◆ Task description
Copy the lines below, starting at the line that contains "Click the magnifier graph search icon" and continuing through the last line. Leave the pictures out of your copy.

Data items:
:::::
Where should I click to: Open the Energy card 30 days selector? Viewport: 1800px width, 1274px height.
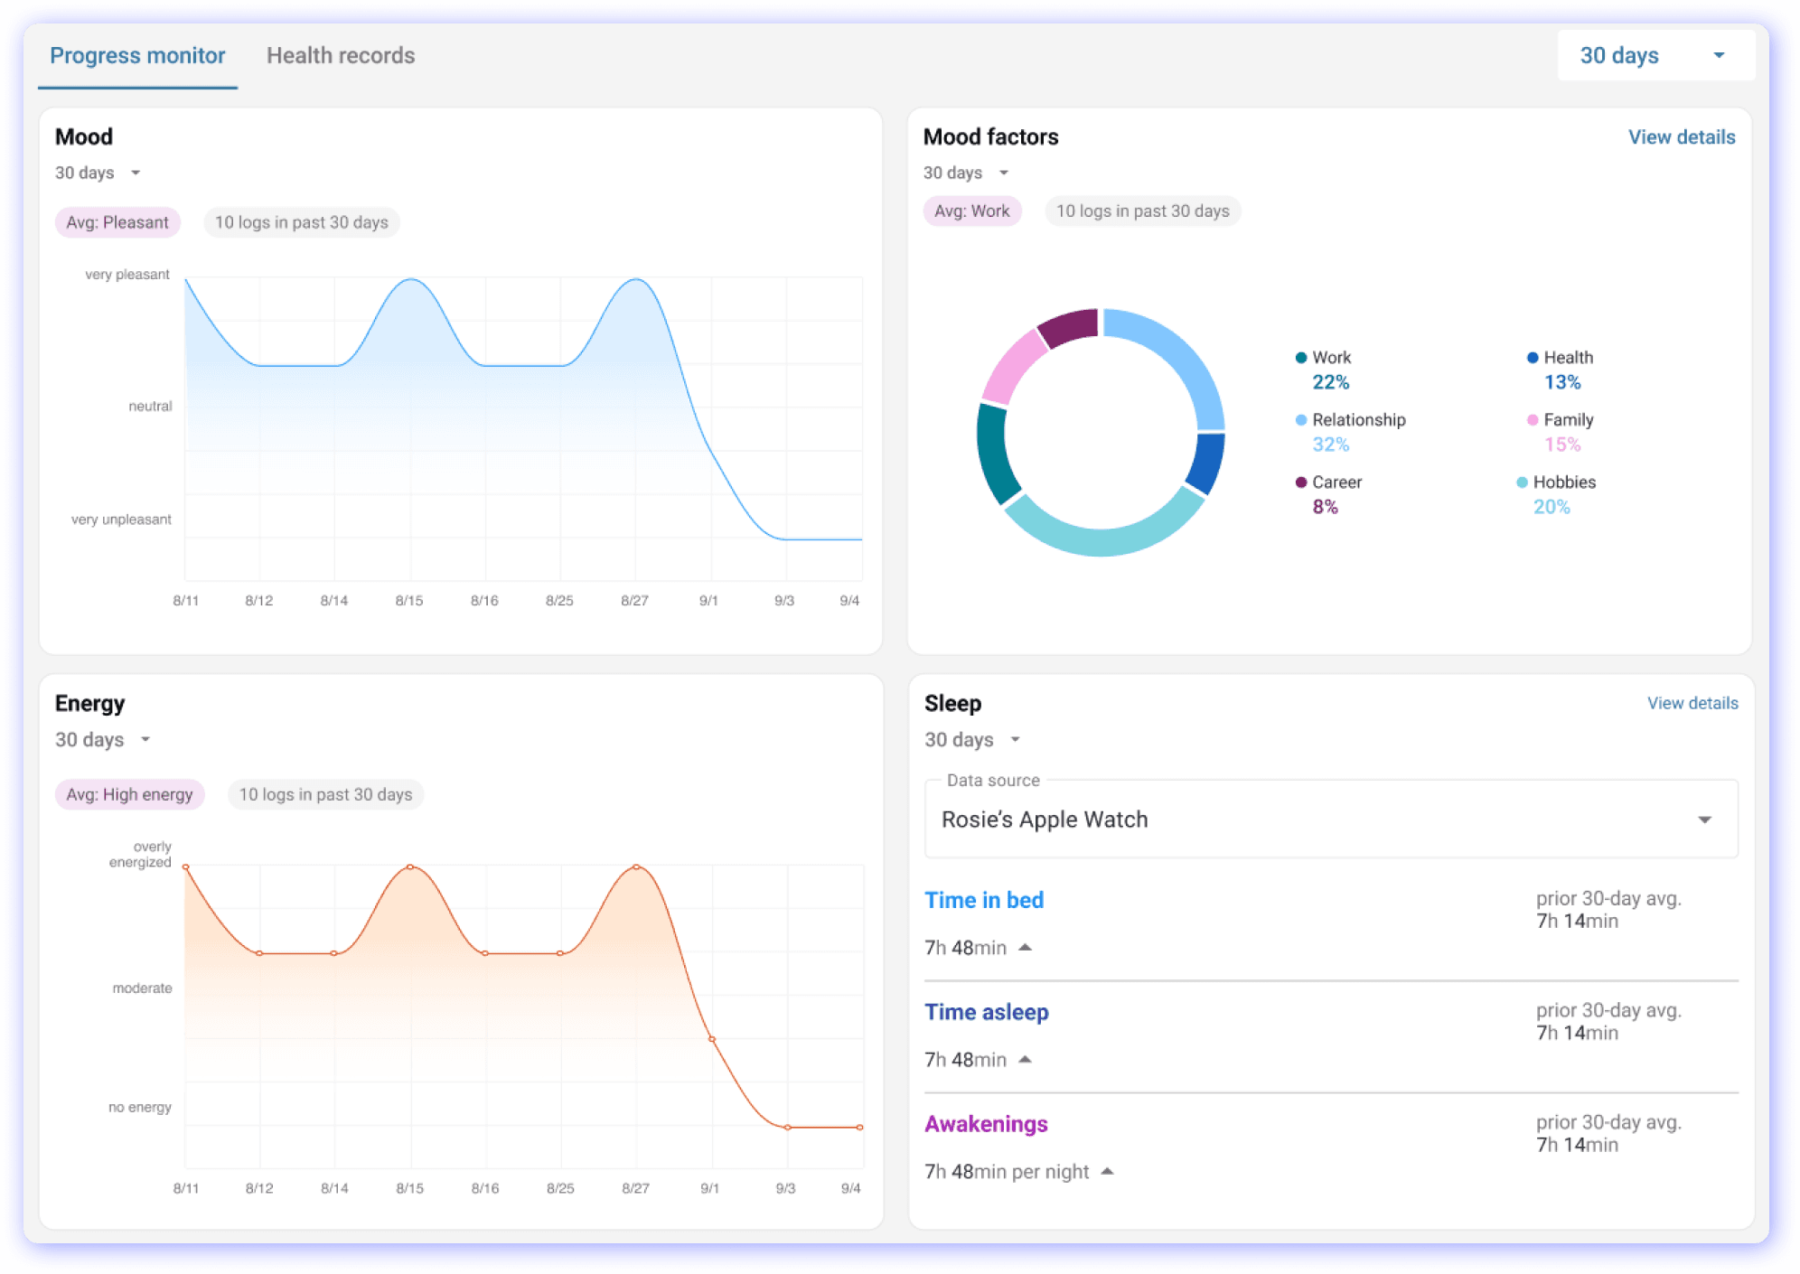tap(102, 740)
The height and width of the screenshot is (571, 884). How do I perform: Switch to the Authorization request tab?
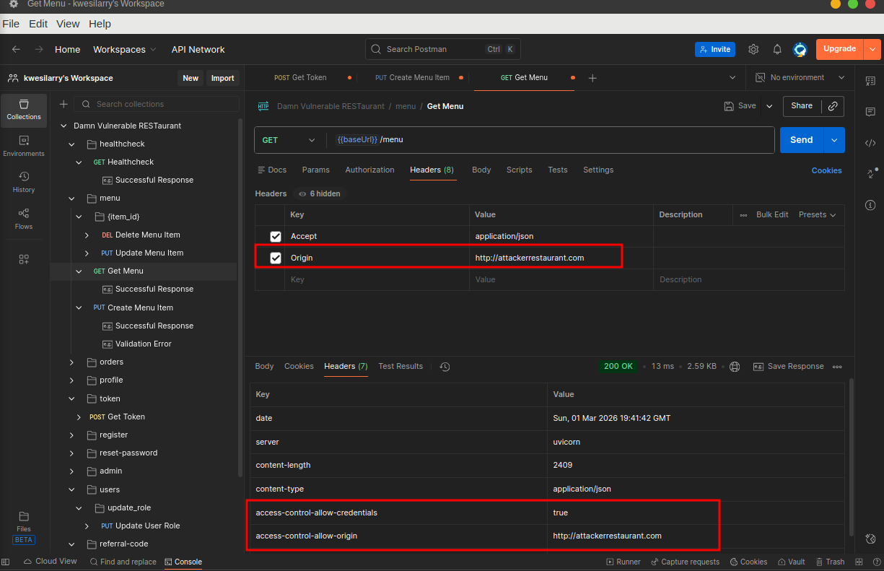pos(369,170)
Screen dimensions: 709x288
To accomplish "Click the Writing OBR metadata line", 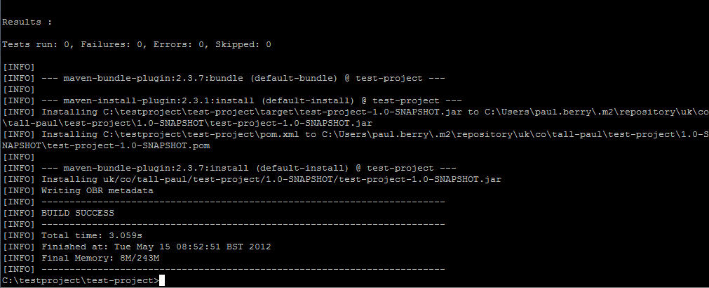I will (78, 190).
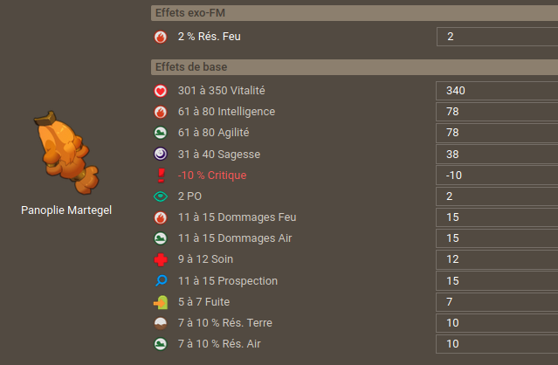Click the Sagesse purple moon icon
Image resolution: width=558 pixels, height=365 pixels.
(x=161, y=154)
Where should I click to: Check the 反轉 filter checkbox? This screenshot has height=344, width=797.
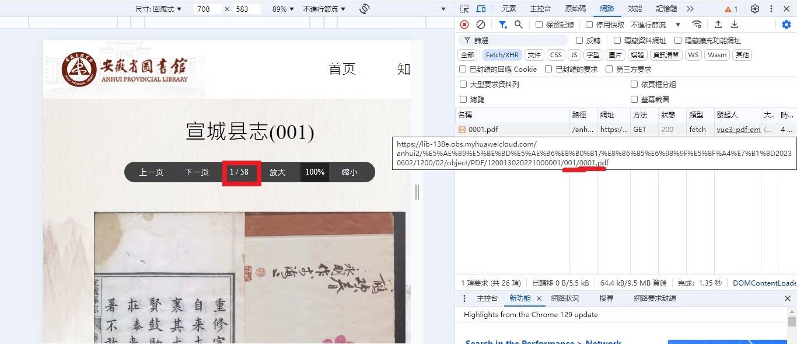point(578,40)
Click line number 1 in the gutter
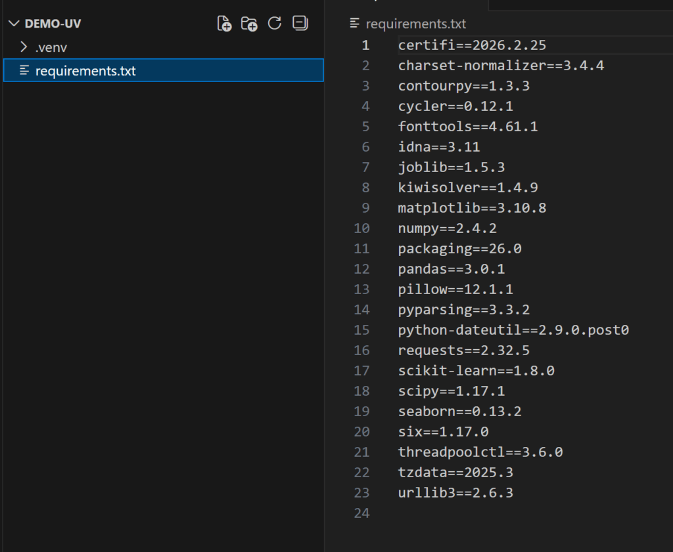Image resolution: width=673 pixels, height=552 pixels. [365, 45]
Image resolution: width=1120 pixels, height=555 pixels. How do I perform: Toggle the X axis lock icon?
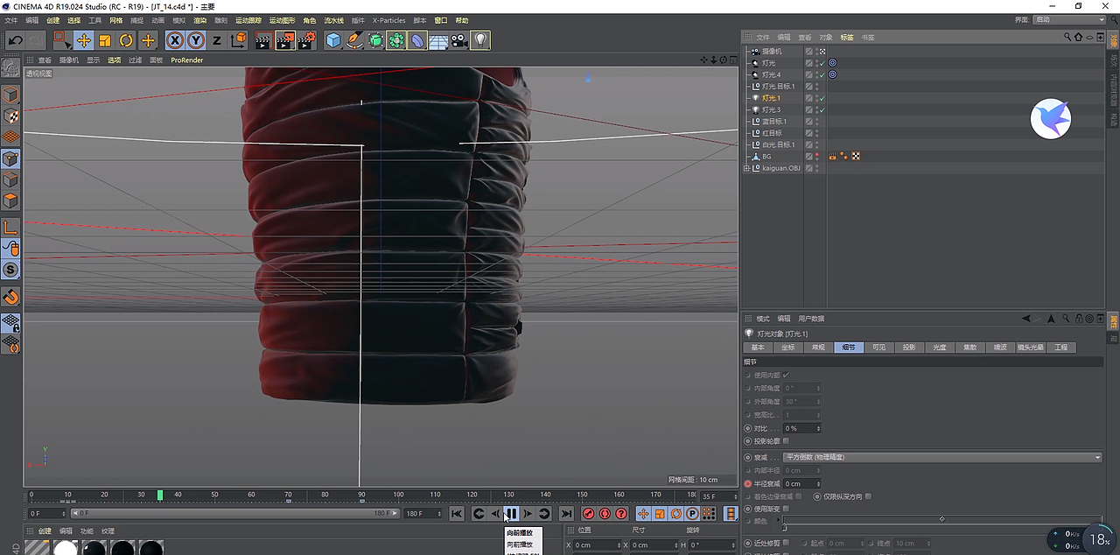coord(175,40)
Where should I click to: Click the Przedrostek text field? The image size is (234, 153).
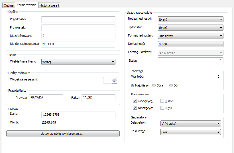coord(78,19)
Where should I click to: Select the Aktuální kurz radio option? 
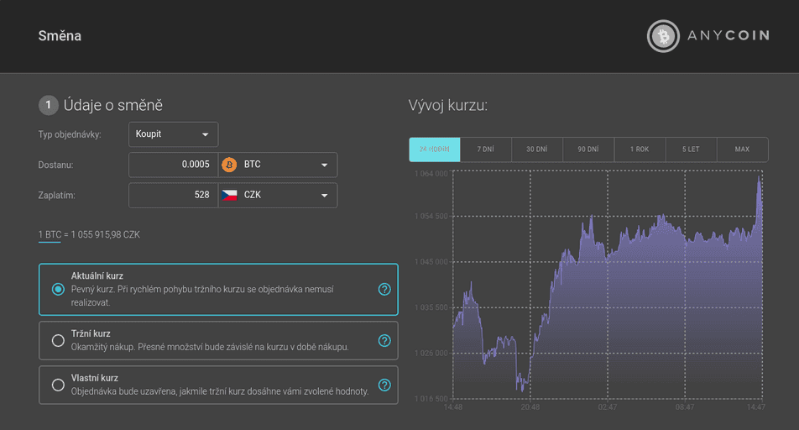point(58,289)
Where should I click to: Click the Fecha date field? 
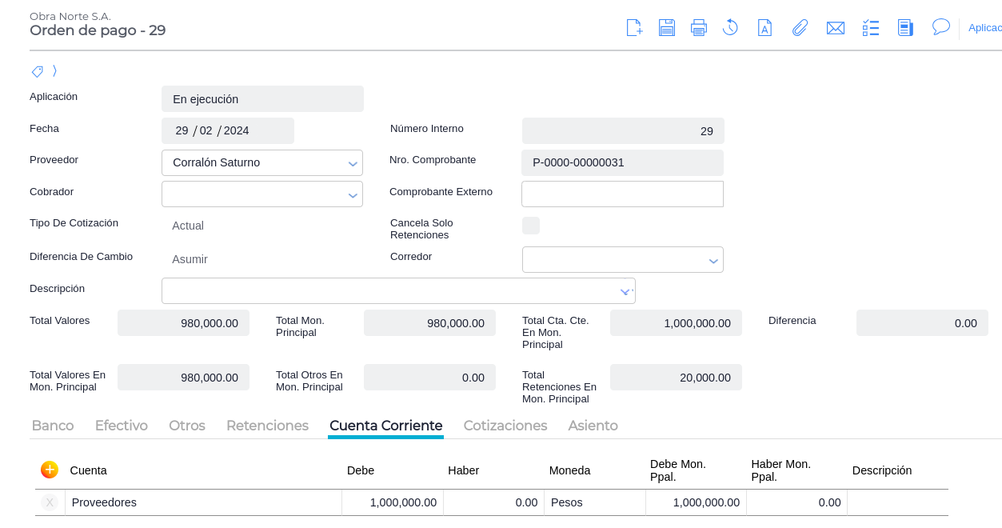[227, 131]
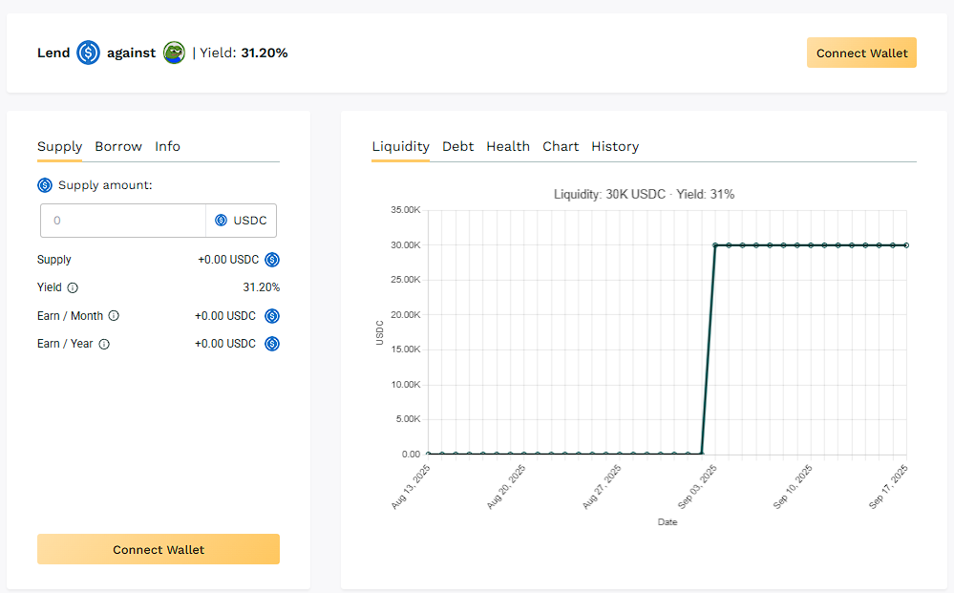The height and width of the screenshot is (593, 954).
Task: Switch to the Chart tab
Action: 561,147
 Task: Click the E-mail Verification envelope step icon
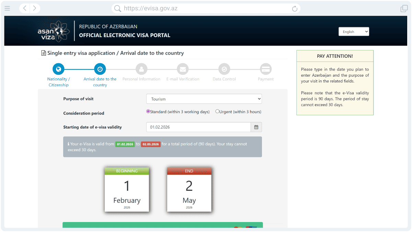pyautogui.click(x=183, y=69)
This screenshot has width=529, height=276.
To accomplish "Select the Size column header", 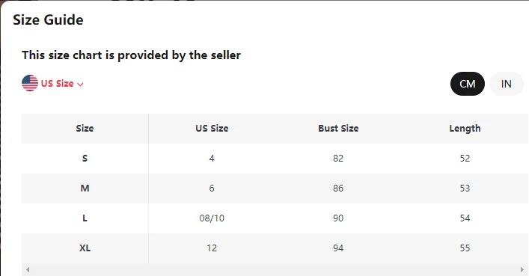I will 85,129.
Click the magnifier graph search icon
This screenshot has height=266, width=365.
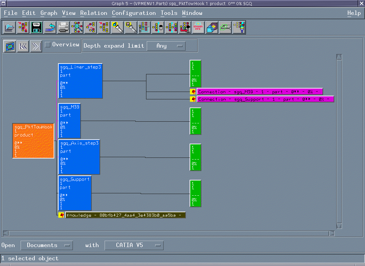coord(77,27)
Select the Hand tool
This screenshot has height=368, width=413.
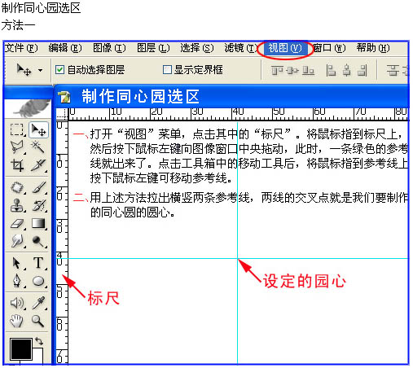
:::::
◆ Output for this task
Click the magnifier graph search icon
This screenshot has height=266, width=365.
coord(77,27)
Select the Hand tool
This screenshot has height=368, width=413.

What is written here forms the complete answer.